Svetlana Tikhanovskaya would prefer to be frying cutlets than running for president of Belarus.
At least, that’s what the stay-at-home mum laughingly told a crowd of supporters at a recent campaign rally.
But she also told them this election bid to challenge Alexander Lukashenko’s 26-year-long grip on power was a “mission” she could not refuse.
The political novice only stepped in as a candidate for president when her husband was arrested and blocked from registering. A second serious rival to Mr Lukashenko has also wound up in prison and a third has fled the country.
So Ms Tikhanovskaya, 37, who had to send her two children abroad for safety reasons, has become the surprise face of change in Belarus.
She’s joined forces with Veronika Tsepkalo, the wife of one would-be candidate, and Maria Kolesnikova, campaign manager for another,
And the three women have been drawing record crowds to rallies across the country.
“They are not Margaret Thatcher, the type of ladies who are in politics all their lives, but they are very sincere,” is how Valery Tsepkalo explained the trio’s unique appeal, in an interview in Moscow.

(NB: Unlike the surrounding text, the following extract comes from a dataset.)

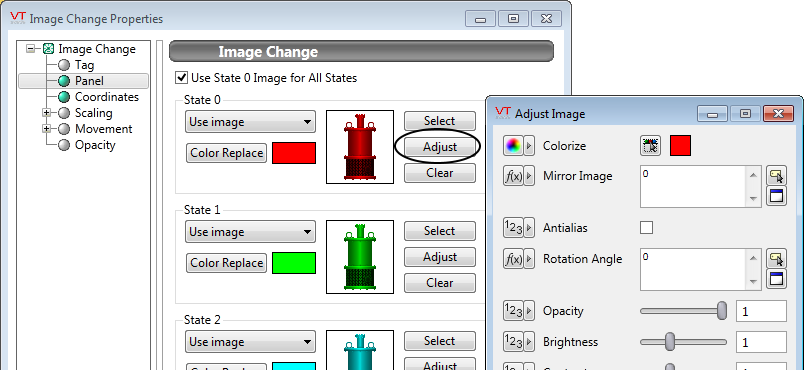Click the 123 icon beside Antialias

[x=513, y=227]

A former ambassador to the US, Mr Tsepkalo’s own attempt to register for the presidential race was rejected.
He told the BBC he had to leave Belarus after getting information “from several sources” that his arrest was imminent.
“In previous election campaigns, Lukashenko had public support. But this time it’s vanished and that’s why he is so nervous,” Mr Tsepkalo argues.

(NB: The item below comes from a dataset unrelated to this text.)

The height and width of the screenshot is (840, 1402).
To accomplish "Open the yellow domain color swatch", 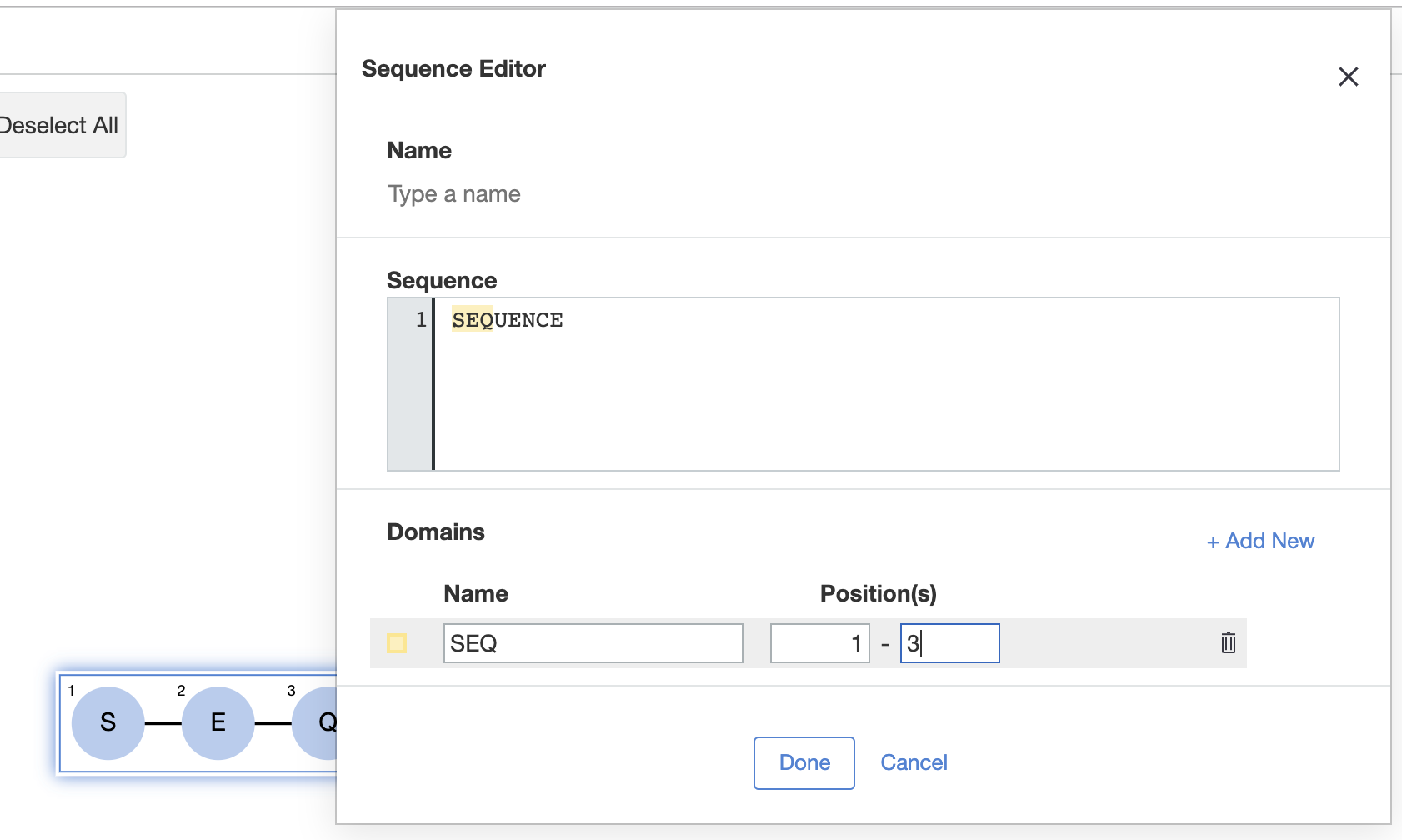I will [397, 643].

The shift in mood was captured by Ms Tikhanovskaya’s husband, Sergei, in a popular video blog. For months, he toured Belarus interviewing people from farmers to pensioners.
Remarkably outspoken, they complained of pervasive corruption and poverty, a lack of opportunity and poor pay.

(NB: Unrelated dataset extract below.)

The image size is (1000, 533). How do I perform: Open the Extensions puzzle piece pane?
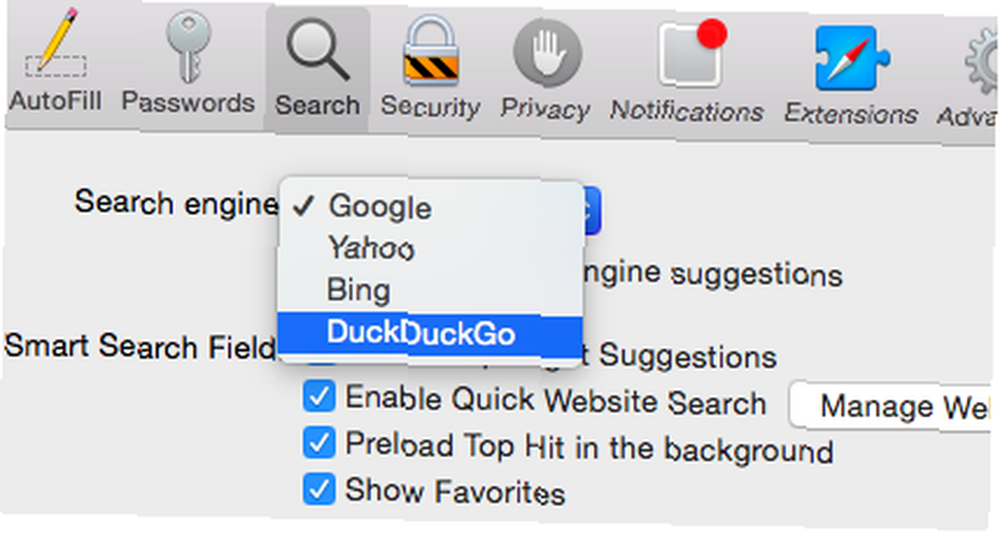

“I was two when the cockroach came to power,” a man called Vladimir told Mr Tikhanovsky in one video, using the blogger’s nickname for the Belarusian president. “My child is two now, and I just want something to change.”
“We are here to put an end to the dictatorship,” another man said.
That pent-up frustration became public when Belarusians began signing up in support of opposition candidates planning to register for the 9 August elections. When they were barred, crowds flooded the streets in anger.